At the beginning of the session, roughly half the audience raises their hands.
The question: who is familiar with the Digital Product Passport?
By the next question, only two – perhaps three – hands remain.
Who is looking forward to it?
The moment is brief, but telling. It captures where the industry stands today. The DPP has arrived but it is not yet part of everyday practice.
A stage that revealed more than opinions
That moment also sets the context for what follows on stage.
Alongside Thomas are two companies that engaged with the Digital Product Passport early and now work with it as a matter of course: Saredin Seine (CEO, SEINE Batteriesysteme) and Dirk Uhlenbrock (CEO B&W Cases of Success).
This is not a pairing for the occasion; it reflects relationships and experience built over time.
Beyond compliance: the DPP as infrastructure
In Thomas’s framing, the perspective shifts – almost imperceptibly.
The discussion moves beyond a narrow ESG lens and beyond the question of what, exactly, needs to be complied with. Instead, attention turns to something more fundamental: the structure underlying product information.
The Digital Product Passport emerges here as an infrastructure – one in which product data is aggregated, continuously updated, and remains accessible across the entire lifecycle.
That shift matters. The focus moves away from individual requirements and toward how product-related information is organised and made usable.
What this looks like in practice: SEINE Batteriesysteme
At SEINE Batteriesysteme, this approach is already tangible.
Each battery system is assigned a digital identity that accumulates information over time. Quality data, usage patterns, and condition are not stored in isolation but directly linked to the product itself.
The implications become clear in service operations. When a product is returned, there is no need to reconstruct its history. The relevant information is already there.
Interventions can be prepared more effectively, technicians arrive with the right spare parts, and the process becomes more predictable—for everyone involved.
A different angle: B&W Cases of Success
At B&W Cases of Success, the emphasis is slightly different.
The priority is to make information available at the point of use. Certificates, manuals, and product data are directly linked to the product and can be accessed immediately.
The need to search across multiple systems or documents largely disappears.

[Data shown]
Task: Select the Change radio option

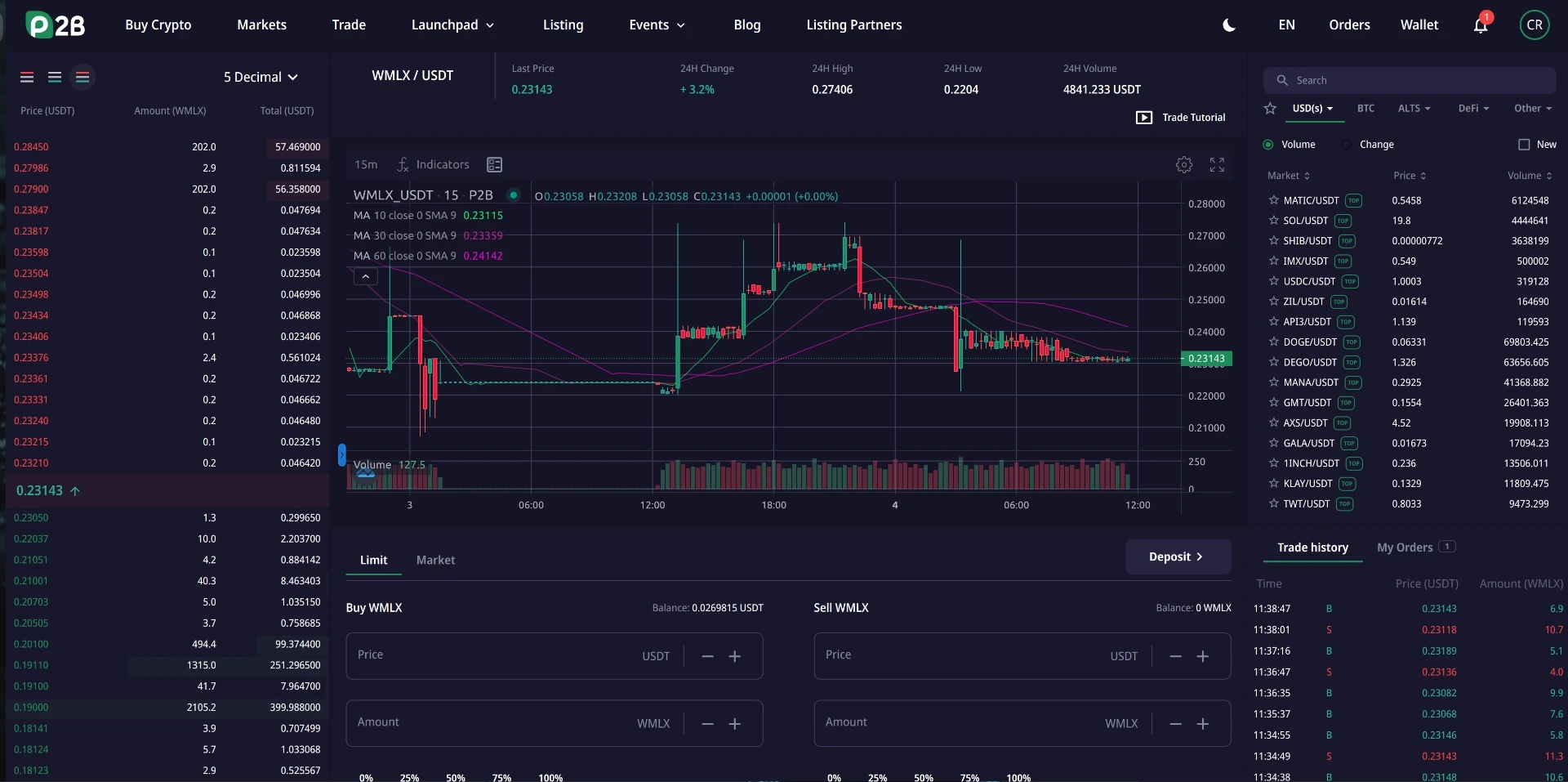Action: pyautogui.click(x=1368, y=145)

[Required actions]
1. According to the passage on the Digital Product Passport, what is each battery system at SEINE Batteriesysteme assigned?
2. Extend the passage on the Digital Product Passport, picking up right after its final sentence.
The material here stands apart from the passage on the Digital Product Passport.

[Solved problems]
1. A digital identity that accumulates information over time.

2.
Twenty-seven pages of manual no longer make sense today.
Dirk Uhlenbrock, CEO, B&W Cases of Success
A practical example: a freight operator can verify on the spot whether a case meets the required certification – without additional steps. The information is simply there when it is needed.
What this panel reveals about the market
The individual examples matter less than the overall picture.
While many companies are still trying to understand what is coming, others have already begun to integrate the DPP into their operations. These two perspectives currently coexist.
They lead to very different conversations. On one side, the focus remains on requirements; on the other, it has already shifted to applications and processes.
Infrastructure as the real challenge
One point became clear: while data remains a central issue—especially in complex supply chains, where assembling the necessary information is far from trivial—the real challenge lies elsewhere.
The most important thing is to build a solid infrastructure.
Saredin Seine, CEO, Batteriesysteme
That does not mean a perfect system from the outset, but a foundation that can evolve over time.
Once that structure is in place, companies can focus on the real task: bringing data together and making it usable – without constantly having to rework the underlying system.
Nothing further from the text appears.